The next trip was centred around the commemorations for ANZAC Day in April. Since 2008 the Australian Embassy in Paris has taken on the job of arranging and liaising with the Somme Tourist Board the arrangements for the Dawn Service which is held at the Australian National War Memorial at Villers-Bretonneux. This year the arrangements were, as ever, flawless and my group was among many who braved a cold pre-dawn start for a wonderful service which ended at about 7.00 am, with the raising of the flags and the emergence of a weak sun to herald a new day. I was in charge of a group of around 30 or so, mostly Australians but a few New Zealanders as well. We’d travelled out two days before and spent some time around Ypres, Fromelles and Bullecourt.

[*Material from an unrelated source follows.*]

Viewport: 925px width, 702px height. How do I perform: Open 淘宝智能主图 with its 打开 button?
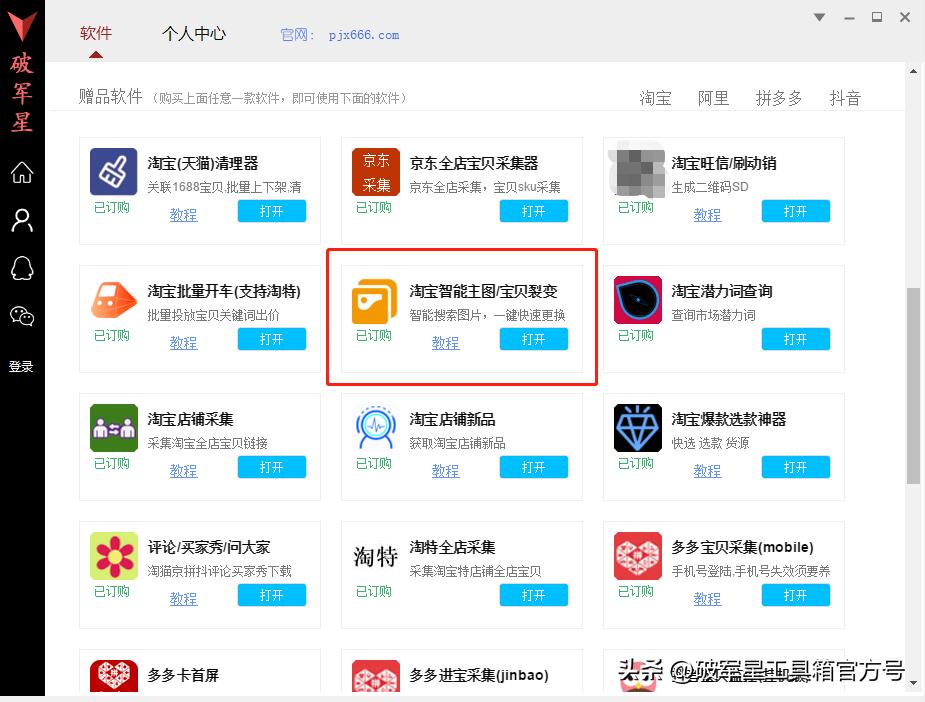point(533,339)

Pre Dawn at Villers-Bretonneux

After the Dawn Service, and with a decent bit of breakfast inside us, we ventured back to the Somme. The weather had turned, it was wet as well as cold, but this failed to dampen anyone’s spirits. An oft heard comment when the weather goes against us is often along the lines of, ‘Well, they had it far worse’, which is probably true. It also suggests to me that those who visit the battlefields, in the main, don’t see it as a holiday, they see it as an enriching experience at many levels, even if that means getting wet.

Standing proud at the 1st Australian Division Memorial, Pozieres

Not long after this trip, I enjoyed the company of a smaller group of Australians, this time on one of my regular three day battlefield trips. These smaller groups can be much more intimate and rewarding and as the group gels, their own family stories are often discussed. On this occasion, we happened to be in the exact spot in Polygon Wood where a relative of one of my guests had been awarded the Military Medal for his part in the advances in this area in September 1917. Brian asked if he could read some letters sent home not long after the action, and how could I say no. There were two contrasting written documents he wanted to share with us. One was a letter written home from his great uncle, describing how things weren’t too bad and how he had been caught up in the successful advance. The usual reassurances to family on the other side of the world were all included, and one can assume that when read back in Australia, the effect would have been one of relief and perhaps a certain amount of pride that ‘our Boy’ was doing his bit. By contrast, the other document read out was the citation for the Military Medal, which, in its typical official style made it very clear that the action for which it was awarded was brave and brutal, particularly for the enemy soldiers who happened to be in the way at the time. All of this specific action was happening right next to the butte in Polygon Wood, which now is the focal point of the Buttes New British Cemetery and the 5th Australian Division Memorial which stands on top of it. Hard to get a greater sense of place than that.

Buttes New British Cemetery and the 5th Australian Division Memorial

I’ll carry on with a round up of later trips shortly. Thanks for reading this far.